While every child is different, advancements in pediatric dental products have significantly improved parents’ ability to entice children to engage in hygiene habits. Toothbrushes, including those with superheroes, princesses, and popular animated characters, brightly-colored dental floss picks, and flavored mouthwashes, are just a few of the kid-friendly products on the market to make dental care fun. During my time as a dental hygienist and as a practicing dentist, my patients have shared successful non-clinical tips to make hygiene less stressful for children and parents. Involving the entire family in a child’s daily hygiene routine is one way to encourage consistency. Creating a game that involves brushing their teeth, such as playing music and challenging their child to complete their hygiene routine by the end of a song, can create a helpful distraction from this mundane task. When all else fails, there are apps to help encourage proper oral hygiene habits for children!
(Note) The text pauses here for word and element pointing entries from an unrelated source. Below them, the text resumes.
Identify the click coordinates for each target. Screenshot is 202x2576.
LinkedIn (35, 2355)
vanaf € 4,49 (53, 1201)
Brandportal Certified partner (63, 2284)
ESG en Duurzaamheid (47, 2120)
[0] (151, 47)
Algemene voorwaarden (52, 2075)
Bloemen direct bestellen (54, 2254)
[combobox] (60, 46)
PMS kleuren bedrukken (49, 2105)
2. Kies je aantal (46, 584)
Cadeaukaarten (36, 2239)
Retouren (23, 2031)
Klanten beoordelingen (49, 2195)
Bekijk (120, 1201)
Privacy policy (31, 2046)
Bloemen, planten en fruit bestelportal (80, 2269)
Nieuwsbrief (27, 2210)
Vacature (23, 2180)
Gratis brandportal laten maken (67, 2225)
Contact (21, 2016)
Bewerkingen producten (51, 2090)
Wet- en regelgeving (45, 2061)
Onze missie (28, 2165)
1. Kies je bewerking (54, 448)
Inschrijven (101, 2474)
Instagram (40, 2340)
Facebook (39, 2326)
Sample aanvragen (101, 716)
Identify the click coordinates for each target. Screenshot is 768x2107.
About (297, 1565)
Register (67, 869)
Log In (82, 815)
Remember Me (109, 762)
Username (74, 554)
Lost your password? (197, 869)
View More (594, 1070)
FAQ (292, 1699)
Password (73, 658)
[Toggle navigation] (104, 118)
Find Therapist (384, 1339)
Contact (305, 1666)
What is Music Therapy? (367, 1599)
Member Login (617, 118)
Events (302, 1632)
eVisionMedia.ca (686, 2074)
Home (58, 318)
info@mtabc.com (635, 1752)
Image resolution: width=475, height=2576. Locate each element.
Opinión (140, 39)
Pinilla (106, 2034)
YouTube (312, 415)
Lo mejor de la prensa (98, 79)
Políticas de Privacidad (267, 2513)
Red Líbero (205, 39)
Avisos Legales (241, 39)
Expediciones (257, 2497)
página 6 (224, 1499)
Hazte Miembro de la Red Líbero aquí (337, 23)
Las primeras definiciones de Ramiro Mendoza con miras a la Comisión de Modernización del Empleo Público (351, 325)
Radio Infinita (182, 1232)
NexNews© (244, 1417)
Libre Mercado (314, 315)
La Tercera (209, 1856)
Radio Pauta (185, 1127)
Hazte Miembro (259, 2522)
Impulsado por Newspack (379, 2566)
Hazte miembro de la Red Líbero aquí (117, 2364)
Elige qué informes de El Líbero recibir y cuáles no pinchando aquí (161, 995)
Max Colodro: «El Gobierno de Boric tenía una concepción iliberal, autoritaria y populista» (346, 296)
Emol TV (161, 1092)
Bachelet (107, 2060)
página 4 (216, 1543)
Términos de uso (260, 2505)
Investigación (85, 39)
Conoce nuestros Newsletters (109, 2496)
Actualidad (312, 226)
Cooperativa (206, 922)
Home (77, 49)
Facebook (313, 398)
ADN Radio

Regardless of the creative options parents employ, the important thing for them to remember is they have taken the most important step by working with their child to exercise positive hygiene habits.

January Q&A: Nonabrasive Prophy Paste

Ask IDH - Januray 14, 2019

Danielle C., RDH, Charlotte, NC
With so many new materials released every year, it is difficult to keep up with the information necessary to stay current on new products. Is there an area of materials advancing that you are particularly excited about at the moment?

Pamela Maragliano-Muniz, DMD, RDH
Dental hygienists who make it a priority to be well-informed on developments in hygiene materials are able to play an active role in treatment planning for patients.

If you work in an office that offers cosmetic dentistry, especially with CAD/CAM restorations, it is extremely important to be mindful of the type of prophylaxis (prophy) paste that you are using. Recent advancements have shown that some of the coarser prophy pastes can actually ditch margins of composites and scratch anterior composites, resulting in the loss of the polished surface of the composites and reduction in the lifespan of direct or indirect resin restorations. With ceramic restorations, coarse prophy pastes can deteriorate the surface stain and glaze, resulting in the loss of the surface staining or a reduction of the surface luster of the restoration. New, nonabrasive prophy pastes are available that hygienists can use to replicate the prophy process without damaging the restorations, thereby preserving the significant efforts of the dentist and acting as a lasting, cost-saving measure for the patient. I urge you to research this area to identify your preferred prophy paste.